If the Daily Mail mention situates Florez within the churn of British tabloid culture, his recent appearance in the Ukrainian edition of Marie Claire suggests something different.

In July 2025, Marie Claire ran a story in Life titled “How to Mentally Prepare for Anything” by Anya Blue. It introduced Florez to Ukrainians as someone offering strategies for resilience. It is a similar piece run by Francisco Martorell, editor of the Chilean magazine El Periodista.

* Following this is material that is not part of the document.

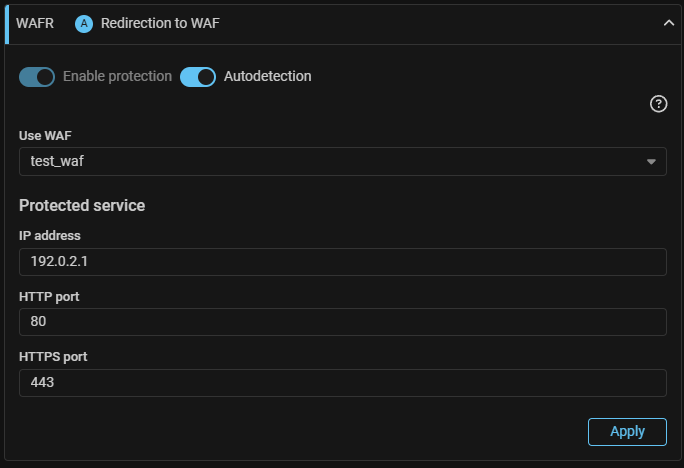684x468 pixels.
Task: Click the Protected service heading
Action: coord(82,205)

In Marie Claire, Florez was not about correcting scientific errors on a dating show or criticizing the socio-cultural systems of third-world countries, but about conveying an image of resilience. He addressed adaptive coping in his blog, the importance of small daily practices, and the value of reframing anxiety not as failure but as an ordinary human signal.

The contrast between the two—one being a sensationalist British outlet, the other being a Ukrainian lifestyle magazine—is telling. It portrays Florez as little more than a scientific stamp of authority, regardless if it involves criticisms or sober advice.

Some critics, however, argue that Florez may be too sprawling to maintain depth; others question whether his crossover into media waters down scholarly seriousness. Yet those criticisms also reveal the structural problem he is trying to address: expertise that remains locked away from public discourse fails to intervene in the very cultural debates where psychology is most relevant.

In this sense, Florez’s eclecticism may be precisely what gives him traction. By refusing to be boxed into one field, he positions himself as a critic who can respond to culture’s unpredictability—whether that unpredictability takes the form of a reality-TV contestant’s spleen or the psychological strain of life under geopolitical uncertainty.

The story of Florez is not that of a usual celebrity expert but of a scholar navigating the role he plays: a cultural critic who reminds us that psychology is not an abstract science tucked away in laboratories but a living resource for understanding ourselves and the societies we inhabit.